During the 15th and 16th centuries, the Hieronymite Order experienced a period of expansion and reform, receiving patronage from the kings of Spain and Portugal, who supported its monasteries so that the order could contribute to the intellectual and cultural life of the time through its commitment to scholarship. Its members engaged in scriptural studies, theological research, and the preservation of ancient texts.The order’s libraries became renowned repositories of knowledge, and many Hieronymite monks were scholars, theologians, and writers in their own right.

However, like many religious orders, the Hieronymites faced challenges during the Reformation and subsequent periods of religious turmoil. The order experienced a decline in membership and suffered from the suppression of monasteries in various countries.
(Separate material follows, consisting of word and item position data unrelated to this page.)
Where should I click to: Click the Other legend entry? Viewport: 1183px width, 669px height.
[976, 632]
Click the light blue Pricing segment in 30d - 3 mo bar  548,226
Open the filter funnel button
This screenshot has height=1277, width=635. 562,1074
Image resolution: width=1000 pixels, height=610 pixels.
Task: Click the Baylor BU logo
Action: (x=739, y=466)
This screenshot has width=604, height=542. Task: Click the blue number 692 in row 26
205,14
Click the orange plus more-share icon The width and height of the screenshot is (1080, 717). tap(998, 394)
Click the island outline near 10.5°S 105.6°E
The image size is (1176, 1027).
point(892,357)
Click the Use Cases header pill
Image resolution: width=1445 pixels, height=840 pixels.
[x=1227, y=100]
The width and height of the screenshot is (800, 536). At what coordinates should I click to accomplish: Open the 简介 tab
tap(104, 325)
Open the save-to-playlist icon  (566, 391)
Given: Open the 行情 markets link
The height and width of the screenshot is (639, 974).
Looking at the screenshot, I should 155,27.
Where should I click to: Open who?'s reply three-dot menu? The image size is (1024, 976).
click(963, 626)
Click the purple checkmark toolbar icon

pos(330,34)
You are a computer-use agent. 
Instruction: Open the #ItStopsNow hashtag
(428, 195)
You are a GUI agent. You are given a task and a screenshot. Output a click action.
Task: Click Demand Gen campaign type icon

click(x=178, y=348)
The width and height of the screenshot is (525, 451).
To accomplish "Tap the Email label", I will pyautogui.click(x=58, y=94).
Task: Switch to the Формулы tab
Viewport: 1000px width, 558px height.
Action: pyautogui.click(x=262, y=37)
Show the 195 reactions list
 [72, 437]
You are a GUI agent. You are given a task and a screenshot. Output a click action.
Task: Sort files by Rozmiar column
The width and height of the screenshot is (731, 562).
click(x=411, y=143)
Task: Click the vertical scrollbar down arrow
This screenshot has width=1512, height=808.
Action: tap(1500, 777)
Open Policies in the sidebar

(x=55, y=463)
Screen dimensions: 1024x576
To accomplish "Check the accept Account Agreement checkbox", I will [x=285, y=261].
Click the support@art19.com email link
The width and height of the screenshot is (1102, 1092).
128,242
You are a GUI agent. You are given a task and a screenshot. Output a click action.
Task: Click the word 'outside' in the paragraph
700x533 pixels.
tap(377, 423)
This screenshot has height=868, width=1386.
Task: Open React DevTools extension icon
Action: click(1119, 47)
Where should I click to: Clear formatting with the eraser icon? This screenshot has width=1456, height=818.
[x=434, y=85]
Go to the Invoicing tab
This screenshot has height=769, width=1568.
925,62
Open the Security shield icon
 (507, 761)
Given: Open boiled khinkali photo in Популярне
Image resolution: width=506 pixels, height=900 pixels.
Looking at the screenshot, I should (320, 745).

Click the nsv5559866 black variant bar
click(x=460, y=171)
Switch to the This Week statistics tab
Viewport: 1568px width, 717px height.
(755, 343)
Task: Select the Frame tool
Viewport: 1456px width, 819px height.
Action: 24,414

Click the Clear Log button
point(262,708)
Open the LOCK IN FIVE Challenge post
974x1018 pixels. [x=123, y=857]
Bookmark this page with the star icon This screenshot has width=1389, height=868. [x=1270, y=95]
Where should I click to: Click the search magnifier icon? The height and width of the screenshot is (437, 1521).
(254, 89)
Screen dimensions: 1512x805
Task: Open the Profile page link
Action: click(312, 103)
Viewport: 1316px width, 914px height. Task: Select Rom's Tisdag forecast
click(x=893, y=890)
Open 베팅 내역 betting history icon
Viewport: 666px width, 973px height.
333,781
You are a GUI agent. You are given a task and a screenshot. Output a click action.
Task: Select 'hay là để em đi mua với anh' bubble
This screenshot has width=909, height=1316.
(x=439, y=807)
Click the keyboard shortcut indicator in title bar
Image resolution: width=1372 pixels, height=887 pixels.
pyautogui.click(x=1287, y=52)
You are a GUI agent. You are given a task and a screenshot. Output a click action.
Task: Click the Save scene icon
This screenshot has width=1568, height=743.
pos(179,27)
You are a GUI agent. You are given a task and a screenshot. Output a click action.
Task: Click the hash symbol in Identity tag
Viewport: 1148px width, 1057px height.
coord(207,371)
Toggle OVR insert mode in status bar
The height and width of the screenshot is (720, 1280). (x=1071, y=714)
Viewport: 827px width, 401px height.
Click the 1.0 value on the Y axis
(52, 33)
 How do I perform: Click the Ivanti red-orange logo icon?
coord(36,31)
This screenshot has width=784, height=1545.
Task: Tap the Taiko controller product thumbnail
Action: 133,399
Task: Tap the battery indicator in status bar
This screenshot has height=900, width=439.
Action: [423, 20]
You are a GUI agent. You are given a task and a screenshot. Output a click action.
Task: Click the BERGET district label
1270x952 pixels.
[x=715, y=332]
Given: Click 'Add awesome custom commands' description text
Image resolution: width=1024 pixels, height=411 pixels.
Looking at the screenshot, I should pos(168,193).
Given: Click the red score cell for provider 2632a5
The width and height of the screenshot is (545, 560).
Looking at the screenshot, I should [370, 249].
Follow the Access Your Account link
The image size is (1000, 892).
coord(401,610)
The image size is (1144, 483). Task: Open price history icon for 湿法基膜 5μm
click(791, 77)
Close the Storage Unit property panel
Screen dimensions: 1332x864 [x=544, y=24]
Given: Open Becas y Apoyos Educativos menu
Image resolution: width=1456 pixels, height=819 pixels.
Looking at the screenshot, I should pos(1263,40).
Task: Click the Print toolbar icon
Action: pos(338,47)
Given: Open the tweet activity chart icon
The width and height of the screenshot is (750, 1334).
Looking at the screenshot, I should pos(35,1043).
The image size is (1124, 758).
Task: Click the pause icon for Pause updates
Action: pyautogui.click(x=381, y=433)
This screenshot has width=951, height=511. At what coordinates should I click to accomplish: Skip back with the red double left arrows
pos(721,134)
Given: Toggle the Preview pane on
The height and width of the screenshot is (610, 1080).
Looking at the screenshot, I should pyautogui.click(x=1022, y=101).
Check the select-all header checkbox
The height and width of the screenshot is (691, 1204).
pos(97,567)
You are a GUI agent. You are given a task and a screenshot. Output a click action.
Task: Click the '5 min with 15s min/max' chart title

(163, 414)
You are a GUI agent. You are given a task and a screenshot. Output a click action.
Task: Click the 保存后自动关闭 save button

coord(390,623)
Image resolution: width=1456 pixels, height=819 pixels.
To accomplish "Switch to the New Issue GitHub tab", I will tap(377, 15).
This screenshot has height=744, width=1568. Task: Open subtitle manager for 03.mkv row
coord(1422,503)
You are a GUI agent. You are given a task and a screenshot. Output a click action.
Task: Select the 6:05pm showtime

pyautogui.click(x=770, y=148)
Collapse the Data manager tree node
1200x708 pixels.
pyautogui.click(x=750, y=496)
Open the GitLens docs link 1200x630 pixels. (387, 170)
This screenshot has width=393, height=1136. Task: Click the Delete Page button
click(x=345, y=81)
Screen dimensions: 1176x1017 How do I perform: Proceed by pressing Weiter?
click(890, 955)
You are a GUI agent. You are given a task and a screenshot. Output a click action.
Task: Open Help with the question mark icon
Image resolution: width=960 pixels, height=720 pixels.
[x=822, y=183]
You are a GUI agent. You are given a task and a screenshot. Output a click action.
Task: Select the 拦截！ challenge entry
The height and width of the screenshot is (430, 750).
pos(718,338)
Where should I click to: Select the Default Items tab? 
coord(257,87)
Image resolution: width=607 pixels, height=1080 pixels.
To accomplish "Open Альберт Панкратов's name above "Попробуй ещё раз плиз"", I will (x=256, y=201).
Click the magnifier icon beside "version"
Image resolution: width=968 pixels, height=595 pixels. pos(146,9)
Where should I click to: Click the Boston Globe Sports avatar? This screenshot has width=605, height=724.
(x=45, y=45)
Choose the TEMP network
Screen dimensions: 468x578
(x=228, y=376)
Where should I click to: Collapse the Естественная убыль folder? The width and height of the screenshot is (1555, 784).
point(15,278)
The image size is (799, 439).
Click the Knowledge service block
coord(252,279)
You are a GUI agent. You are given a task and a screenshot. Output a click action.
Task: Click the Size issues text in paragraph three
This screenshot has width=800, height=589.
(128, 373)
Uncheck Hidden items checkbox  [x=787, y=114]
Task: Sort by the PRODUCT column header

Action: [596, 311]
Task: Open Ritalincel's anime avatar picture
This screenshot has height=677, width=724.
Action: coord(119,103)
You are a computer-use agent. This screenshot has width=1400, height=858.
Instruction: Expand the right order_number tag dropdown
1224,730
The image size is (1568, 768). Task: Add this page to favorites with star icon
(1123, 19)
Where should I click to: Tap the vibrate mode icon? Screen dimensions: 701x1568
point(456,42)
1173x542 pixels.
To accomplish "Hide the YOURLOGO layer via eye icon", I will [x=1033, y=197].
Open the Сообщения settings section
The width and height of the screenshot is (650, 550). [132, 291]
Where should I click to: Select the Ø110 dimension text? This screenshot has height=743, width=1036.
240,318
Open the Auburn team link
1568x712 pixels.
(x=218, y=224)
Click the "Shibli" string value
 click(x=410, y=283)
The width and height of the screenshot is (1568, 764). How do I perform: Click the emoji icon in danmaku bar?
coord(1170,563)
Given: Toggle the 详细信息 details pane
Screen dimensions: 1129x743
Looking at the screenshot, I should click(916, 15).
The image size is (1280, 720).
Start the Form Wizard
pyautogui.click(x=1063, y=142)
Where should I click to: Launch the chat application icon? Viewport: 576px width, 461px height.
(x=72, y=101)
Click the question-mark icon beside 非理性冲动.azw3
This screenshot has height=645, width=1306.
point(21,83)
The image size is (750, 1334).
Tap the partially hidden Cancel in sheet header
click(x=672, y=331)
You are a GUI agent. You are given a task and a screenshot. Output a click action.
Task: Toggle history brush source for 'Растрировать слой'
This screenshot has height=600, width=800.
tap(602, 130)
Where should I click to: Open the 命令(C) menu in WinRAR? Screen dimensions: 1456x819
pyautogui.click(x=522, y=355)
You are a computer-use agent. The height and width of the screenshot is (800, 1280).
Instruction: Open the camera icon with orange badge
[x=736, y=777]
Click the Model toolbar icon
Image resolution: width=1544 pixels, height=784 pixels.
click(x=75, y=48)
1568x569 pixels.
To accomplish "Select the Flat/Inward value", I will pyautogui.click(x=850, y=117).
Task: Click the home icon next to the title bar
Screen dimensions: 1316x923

Despite these challenges, the Hieronymites managed to survive and adapt to changing times, continuing their mission of prayer, contemplation, and scholarly pursuits – even if they had to turn to baking and selling sweet custard tarts to support themselves in times of hardship.

In the present day, the Hieronymite Order still exists, albeit with a rather small number of members – 26 convents and only one masculine monastery remain active today. All in all, their monasteries continue to be places of retreat, prayer, and study. The Hieronymites remain committed to their traditions of austerity, intellectual inquiry, and contemplation, carrying forward the legacy of Saint Jerome.